There was a time when the "digital revolution" promised to preserve everything, forever, after mere books faded. Ours is a time when it's possible to wonder whether the real point of digital media is that it's easier to turn them off, when no one is looking. In any case, there’s a moment in The Loneliness of the Electric Menorah when Cometbus dings “the media” for lamenting the closure of Black Oak Books in 2008, and for “not bothering to note that the number of bookstores in Berkeley is actually at an all-time high—reportedly the highest per capita of any city in the world.”

That take, however, hasn’t aged well. The indies managed to outlast the Waldenbooks and Barnes and Noble whose closures everyone celebrated in the early 2000s (and Cometbus throws a shovelful of dirt on the grave of Crown Books, calling it the “Barnes and Noble of its time”). But after Amazon put the big box stores out of their misery, Bezos came for the little guys next. Other than Pegasus and Moe’s itself--and Sleepy Cat, which is newish, but forgettable--it’s bookstore desolation in Berkeley: even the Books Inc. that took over the shell of Black Oak Books is dead now, University Press Books is gone along with SPD and Eastwind, Half Price Books is closing, and even the actual UCB "campus bookstore” is barely even a bookstore. It’s like that with every other bookstore that I vaguely remember a younger version of me wandering through, wide-eyed and disoriented, from Shakespeare and Co. and Cody’s to all the littler, weirder stores I’ve forgotten I’ve even forgotten, like Anagram or Serendipity. In 2016, the Bay Area Book Festival struggled to insist that bookstores still thrive in Berkeley, and I do mean "struggles": half the stores they name have closed since then, or are in Oakland. Even PM Press has left the East Bay for upstate New York, like Cometbus himself.

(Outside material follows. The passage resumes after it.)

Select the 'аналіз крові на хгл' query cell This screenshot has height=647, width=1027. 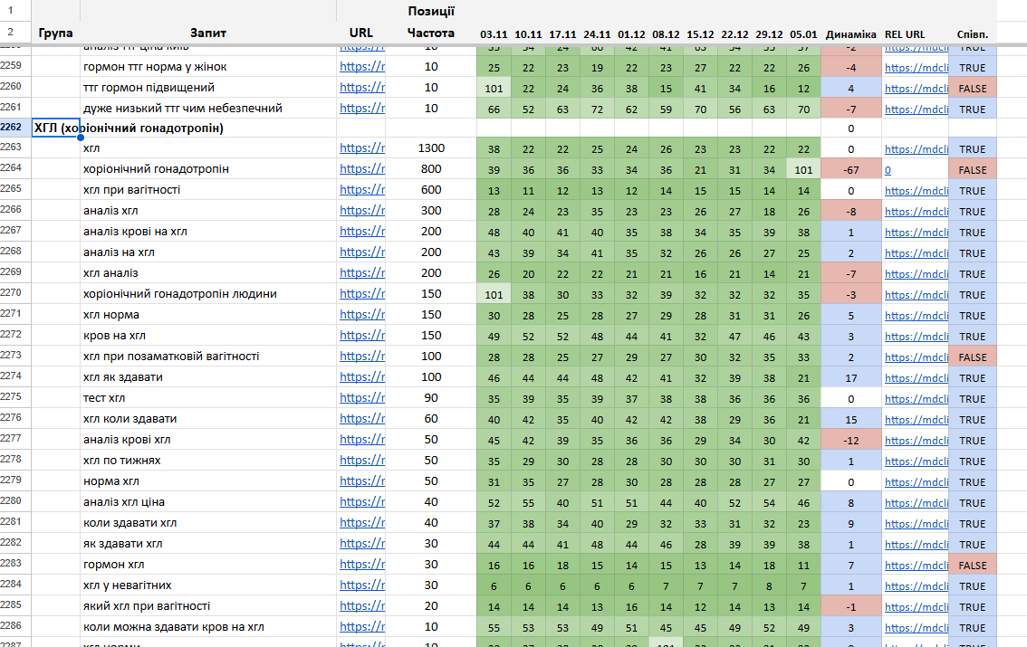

So it goes. But I think nostalgia is the wrong word for what one misses, here. Cometbus’s 2006 novel I Wish There Was Something That I Could Quit opens by throwing bricks onto a train carrying armaments to a war in Iraq, a war so forgotten that it's become permanent. Maybe writing this book helped Cometbus quit Berkeley. But I suspect PM Press republished Electric Menorah because now is a moment when we are likely to be nostalgic for that time in the 2000s, before the Great Recession and iPhones and the digitalization of everything, when it still felt a little more possible to protest a war. It wasn’t that Berkeley Was Still Great, of course, or ever could be again. But perhaps it was easier to be nostalgic, then, for when it had been? For when wars still seemed like they could be stopped? 

At least then, you could still shop in lots of different used bookstores run by bickering neighbors nursing their obscure grievances. In the final chapter, Cometbus walks one last time through that block of Telegraph, to see how everything is ruined or dying or gone, but in 2008, he could still mourn the past, because you could still smell its corpse. Today, even the open pit that once sat across the street from Amoeba, a hole whose long and contentiously petty history Cometbus delightfully sketches, has been filled by one of the most wildly extra buildings you’ve ever seen, so lavish and excessive and multi-architectural that it’s almost impossible to remember around it. Maybe that's the point of it.

That hole is so long gone, now, that even I—who walked past it, hundreds of times—was surprised to be reminded that, once upon a time, I remembered its existence, that I'd walked past it so many times and wondered what used to be there. Digging into google, I learned that it was the Berkeley Inn. But I also discovered that another strange mural once used to glare across that void at the one that remains, that Nick has been touching up.

I wonder where it is now. Did some one preserve it? Did they just bury it? But I also wonder if I had ever noticed it was there in the first place, if it ever mattered to me back then. I suspect it’s only now that it’s gone that I look for it, and wonder about it. Maybe that's how if goes: only the passage of time filled it up with something I could miss, that I could light a candle for to forget about.